Running sled dogs and being involved with that. Besides bringing up both of my daughters as sprint mushers and then Junior Iditarod, it’s just your connection with nature, and being out on the trails, and going on overnighters, and all that kind of stuff. And we had sled dogs for about 20 years. And my daughters loved it, and my wife ran too, so that was good.

Question 2: What, who or how and when & why did you first get involved running the Iditarod?

 

Well, I got involved with running the Iditarod because I was in the dog mushing community of Alaska, I guess. I knew Bob Chlupach real well and we exchanged dogs quite a bit. And I used one of his leaders when I ran and he used my leaders when he ran, and David Aisenberry and a few others.


So we trained, and my daughter Malia ran Junior Iditarod in ’85, ’86, and ’87. And the dogs were getting a little older, but I thought, “Well, I’m going to run Iditarod.” I wanted to get involved with that too. So I ran in ’88. I’d love to run again. It was a terrible year for construction, and we had to change houses and all that, so I never did. But your connection out there with nature and the northern lights and the moose and wolves and everything else was just terrific, except when they run you over. I’ve been run over by moose three times.

 

Question 3:  Tell me about just one of your most memorable Iditarod experiences running the Iditarod.

 

Probably my most memorable experience running Iditarod was actually, I have many, but this was near the finish out of White Mountain. And the checker told me, “Yeah, it should be an easy trail. It’s only 77 miles in good weather.” Well, I got up into the Topkok Hills and the wind started blowing and it was blowing so hard by the time I hit the coast, that it was blowing the sled over and the dogs, and I had to go back up and camp on the mountain. For three days, nobody went by. So I was in winds 50 and 60 miles an hour for three days at 30 below zero. And I’m surprised my dogs all made it, but they did.


The third day, the wind started dying down a little bit, so I started getting ready to go. And I was on a crest of a top of a mountain, going down to the ocean, and I heard a helicopter I thought, chop, chop, chop. All of a sudden, here come a Black Hawk helicopter looking at me, and I’m pointing at myself down the trail. So they were out looking for me because nobody had seen me for three days.


And so then later I learned that Joe May was race marshal that year, and he was ex-military. So they spotted me from satellites and sent the helicopter out to verify that I was there. And so that was pretty interesting. So I made it on up to Johnson’s shelter cabin, and I was there for about 12, 18 hours while it was blowing really hard too.

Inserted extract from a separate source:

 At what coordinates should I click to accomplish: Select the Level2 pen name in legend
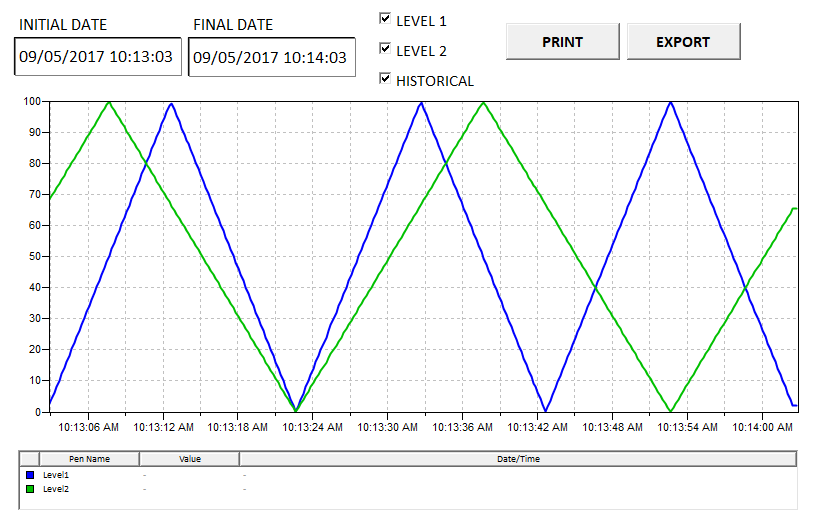pyautogui.click(x=55, y=489)
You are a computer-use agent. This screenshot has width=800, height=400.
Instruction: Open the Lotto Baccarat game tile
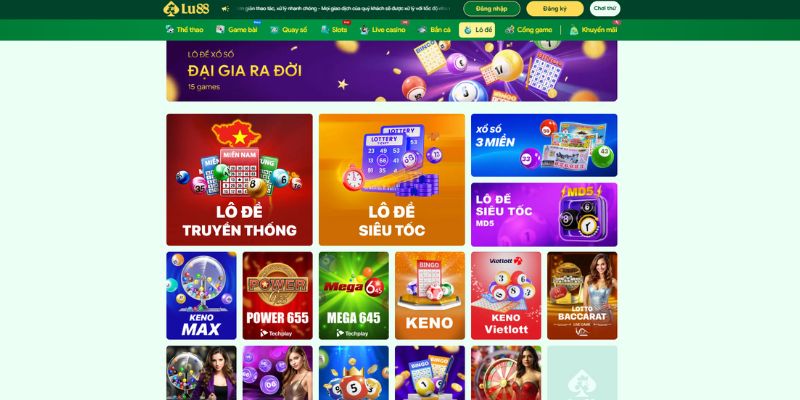pos(582,295)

But then the guy from Nome Radio there come out, opened the door and says, “Have you seen my dogs?” Well, first of all, he says, “Are you Mark Merrill?” And, “Yeah. “And so he had went out to look for me. And he’s listening to his radio about midnight and he says, “Well, it’s reported they found you and you’re okay.” He says, “How’s that? Because I’m the first one to see you.” So he didn’t know about the helicopter. But yeah, that was really something, surviving that extreme cold.

What in life do you know for sure?:

 

What I know for sure in life is that it’s good to love the Lord, and enjoy this world that He gave us, but also the beauty of Alaska, the outdoors in Alaska. We homesteaded in 1959, and that was a beautiful life up on way above tree line on Hatcher Pass, and proven up on that homestead, and plowing the fields, and on and on. But it’s a good place, I think, to raise your family, and to interact with other frontier people in Alaska.